Consigne:
Reprenez l'article sur l'art du sable après sa dernière phrase et rédigez-en la suite.

Extrait fourni:
◆ ◆ ◆ ◆

L’été rime avec plage, farniente, soleil et baignade. Mais pour certains artistes le sable est un terrain de jeu illimité où créativité et impermanence se côtoient. Pour d’autres, c’est un matériau qui exige précision et patience pour des œuvres impossibles à retoucher ou modifier lors du processus de création.
Un art pas tout à fait éphémère
Les artistes ont développé plusieurs techniques pour mettre en valeur cette matière si particulière. Ilana Yahav, artiste israélienne, s’est spécialisée dans l’animation du sable. Ses œuvres réalisées au doigt sur une plaque de verre éclairée sont très poétiques. Chaque performance est unique, chargée d’émotions et presque enchanteresse comme en témoignent les vidéos qui circulent sur la toile. Selon Ilana Yahav la magie réside dans la mise en mouvement d’une partie de son corps : “ J’ai toujours été captivée par la capacité des gestes des mains à exprimer des émotions comme la colère, la compassion et l’amour… Comme dans une danse, de tels mouvements sont créateurs d’émotions, lesquelles jouent un rôle prépondérant dans la création”.
Andres Amador, quant à lui, exerce son art en pleine nature avec pour outil un râteau. Cet artiste paysagiste trace, des heures durant, des motifs inspirés du végétal et recherche une harmonie avec l’environnement.
Cette pratique limitée par la contrainte du temps et des éléments naturels est propice à la réflexion sur la place de l’artiste dans le processus de création mais aussi sur l’impermanence de la vie et l’impact des œuvres sur le spectateur. Un terrain de jeu illimité car après avoir exploré baies et criques californiennes l’artiste s’exerce également sur la terre ferme.

Jamie Harkins a décidé de passer de la feuille au sable : s’inspirant des dessins à la craie, il arpente les plages de Nouvelle-Zélande pour nous offrir de somptueux dessins en 3D qui prennent tout leur sens vus de loin. L’artiste pousse même la performance en invitant le public à prendre la pose et à habiter ses œuvres. Véritable illusionniste des sables, il explore la frontière du rêve et de la réalité.
Vous l’aurez compris, le travail du sable a le vent en poupe ces dernières années. Même Daim, le célèbre graffeur, y a succombé. En juillet 2012, l’artiste réalise son blaze à la pelle en 3D sur l’île de Förh (Mer du Nord, Allemagne). 6 heures de travail réduites à néant en quelques minutes mais de très beaux clichés 100% nature témoignent du talent pluridisciplinaire de cet expert du street art. La création d’oeuvre sur les plages ou en animation, est de prime abord vouée à disparaître bien que les nouvelles technologies (photo, vidéo, réseaux sociaux) en gardent une trace indélébile.
Le sable, un matériau de choix
Aussi invraisemblable que cela puisse paraître, le sable est utilisé par certains artistes pour créer des tableaux figés et des décorations qui traversent les siècles. Comment un matériau aussi friable peut-il rendre pérenne une oeuvre ?
En me penchant sur le travail de Maryse Muller Ziarczyk, j’ai obtenu quelques réponses. Cette artiste est tombée sous le charme des couleurs du sable en Polynésie. Depuis plus de 15 ans, son travail est axé sur le jeu des couleurs et la maîtrise des techniques de pigmentations du sable.

◆ ◆ ◆ ◆

Jeu d'enregistrements:
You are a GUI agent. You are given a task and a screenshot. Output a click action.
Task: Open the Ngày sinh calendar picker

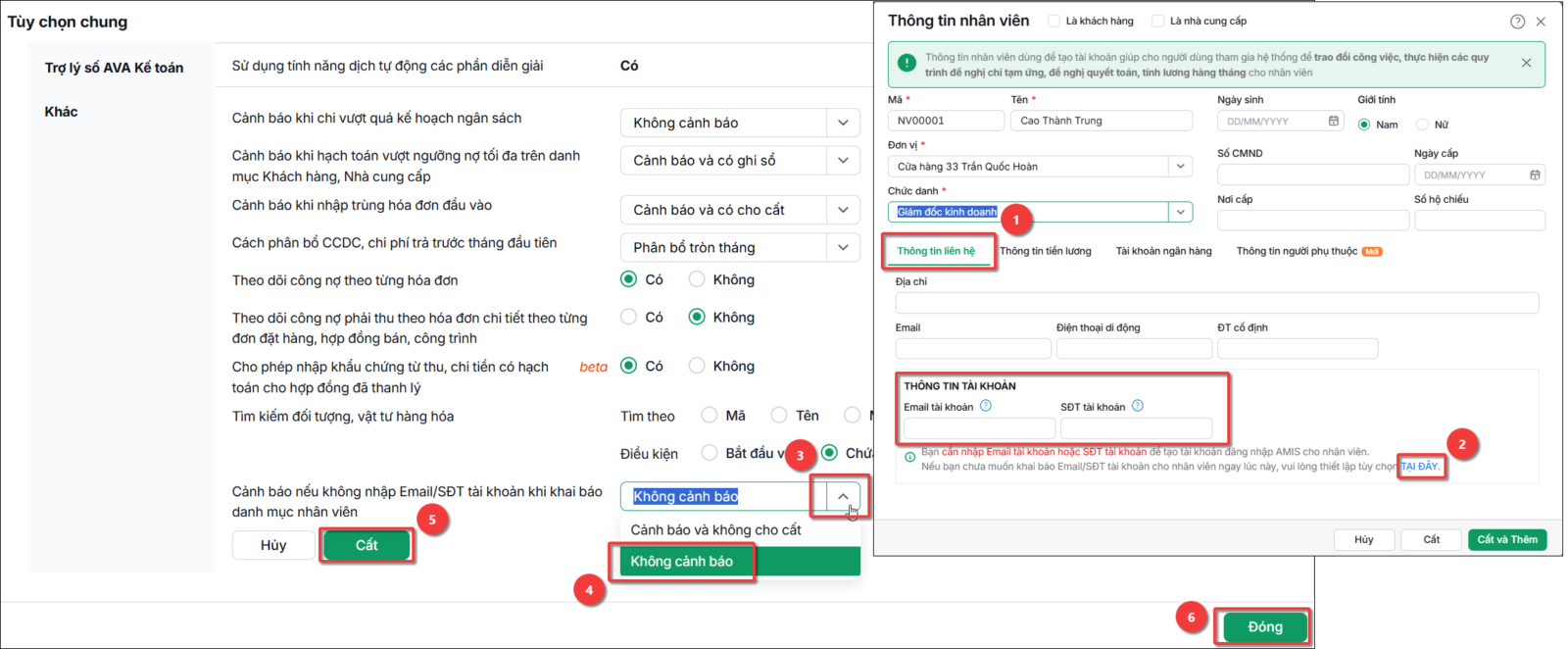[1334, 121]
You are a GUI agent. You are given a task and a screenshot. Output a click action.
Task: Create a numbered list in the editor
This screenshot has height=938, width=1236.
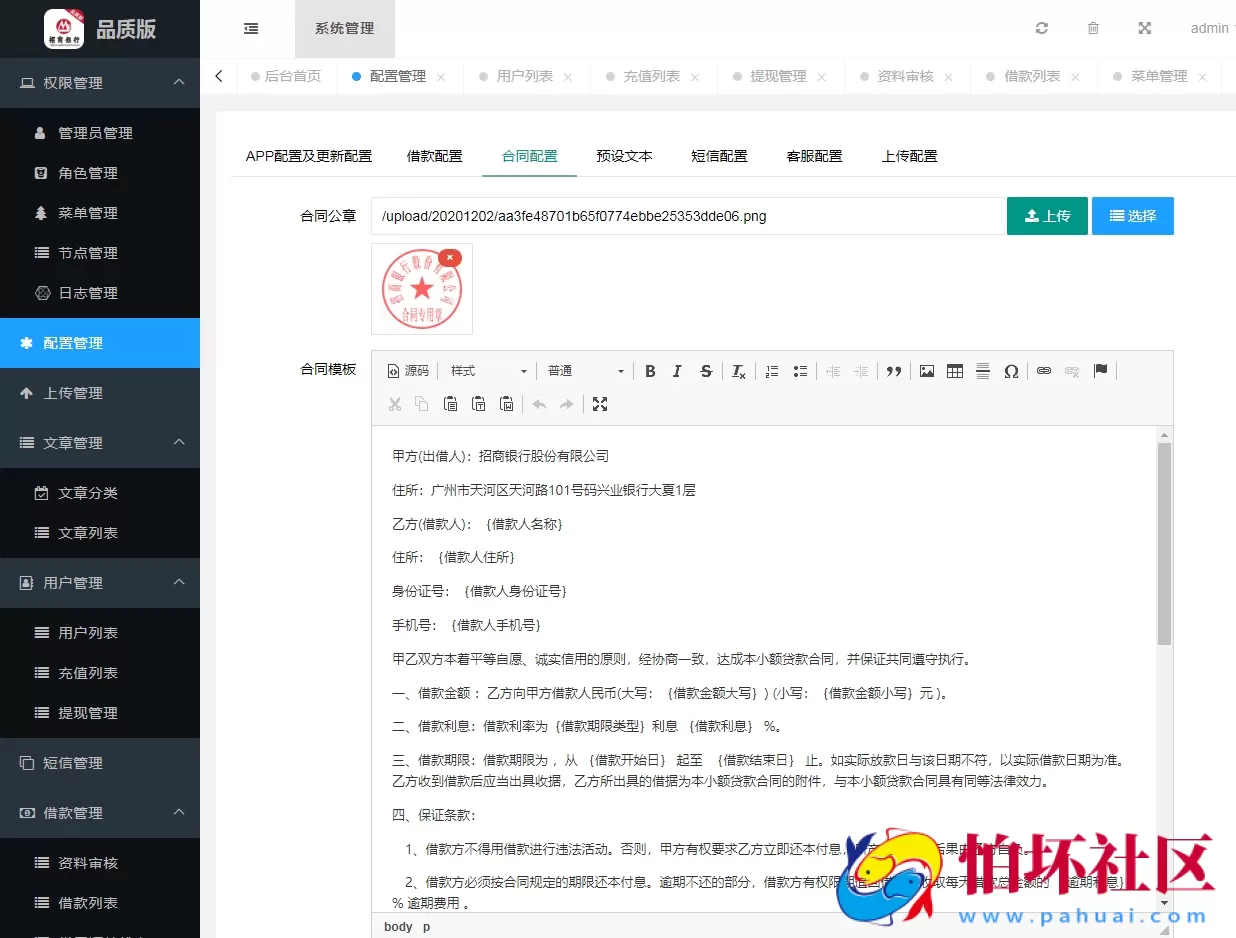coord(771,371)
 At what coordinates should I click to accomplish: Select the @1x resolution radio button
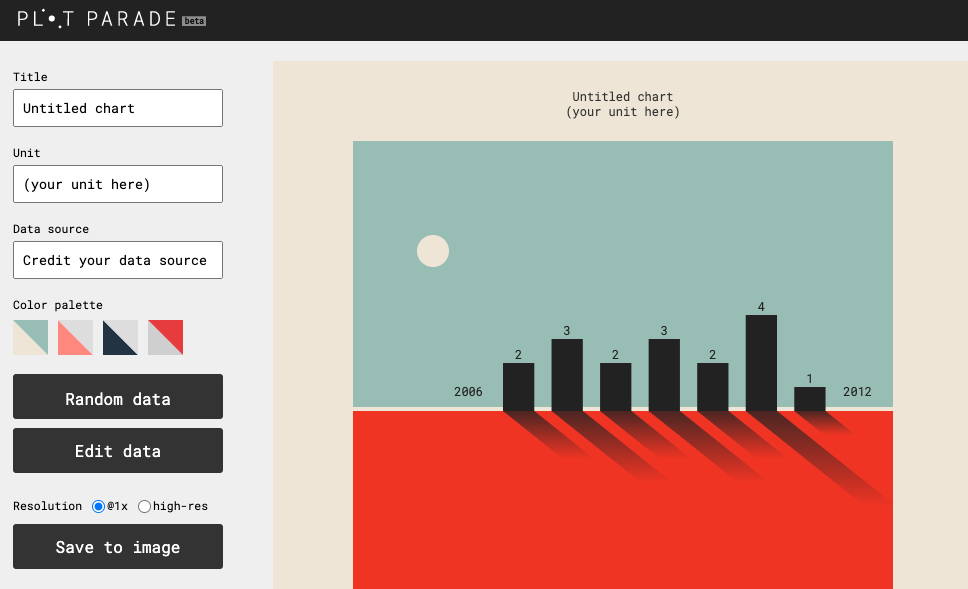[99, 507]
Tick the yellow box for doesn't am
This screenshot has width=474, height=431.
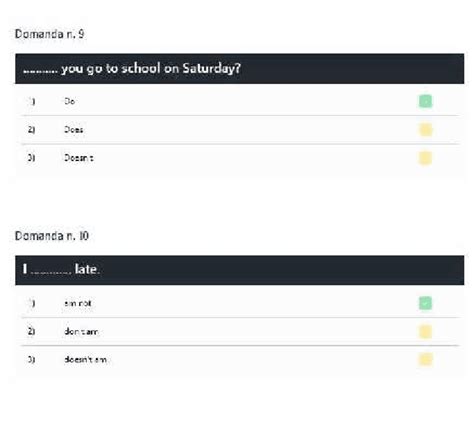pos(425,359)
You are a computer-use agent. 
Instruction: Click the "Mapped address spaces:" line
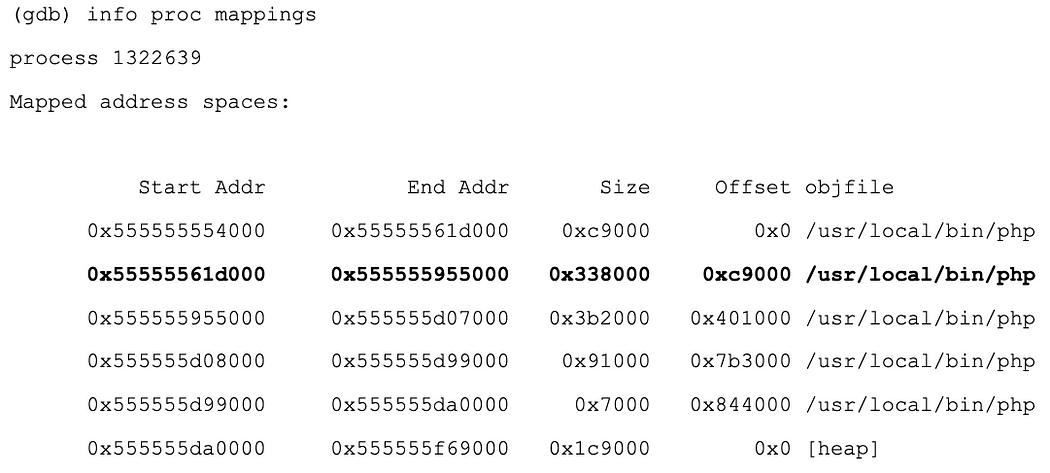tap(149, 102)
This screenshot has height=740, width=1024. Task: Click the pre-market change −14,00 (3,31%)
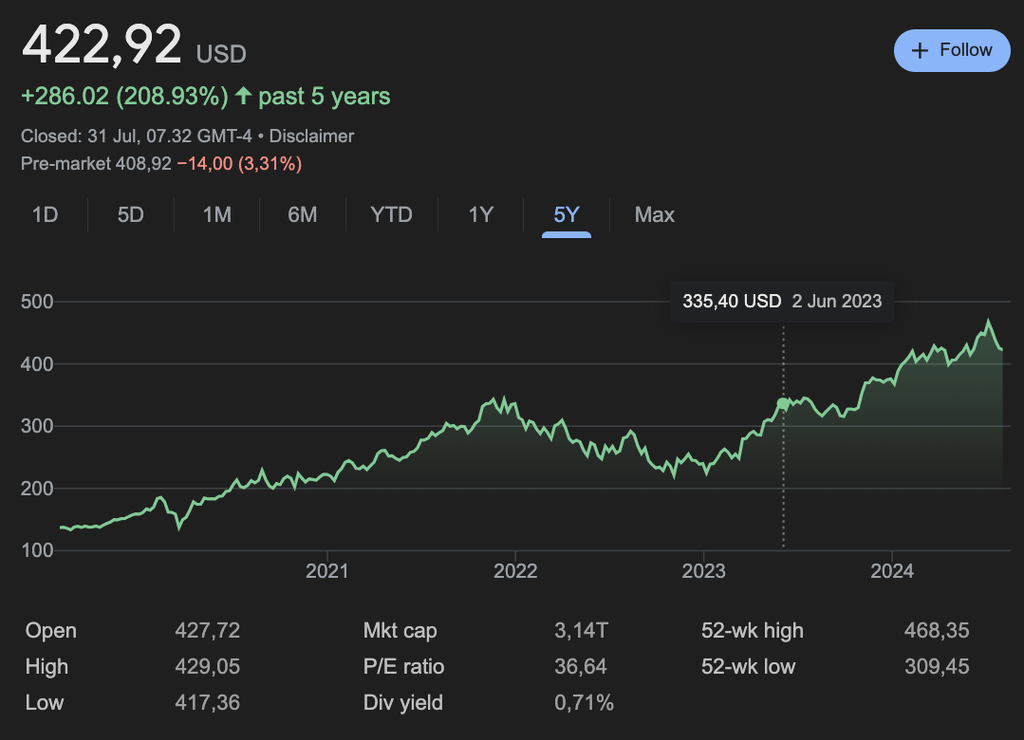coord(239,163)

◆ ◆ ◆ ◆

Réponse:
Une fois cette tâche minutieuse effectuée, il ne reste plus qu’à saupoudrer le tableau. Aussi simple que cela puisse apparaître, c’est un art exigeant car l’artiste ne peut pas retoucher son oeuvre. Dès lors que les grains touchent le support enduit d’adhésif, le dessin est figé. Maryse Muller ne s’en lasse pas. Lors d’une exposition à Le-Temple-sur-Lot, en 2014, elle déclarait :
“C’est vraiment magique ! Je colore le sable avec des pigments dont je garde le secret. Le sable coloré permet de réaliser plusieurs styles de tableaux mais sa technique n’a rien à voir avec celle de la peinture. La préparation et la réalisation d’un tableau demandent beaucoup de temps et de minutie. Aucune retouche ou modification n’est possible dès lors que le sable est en place. […]”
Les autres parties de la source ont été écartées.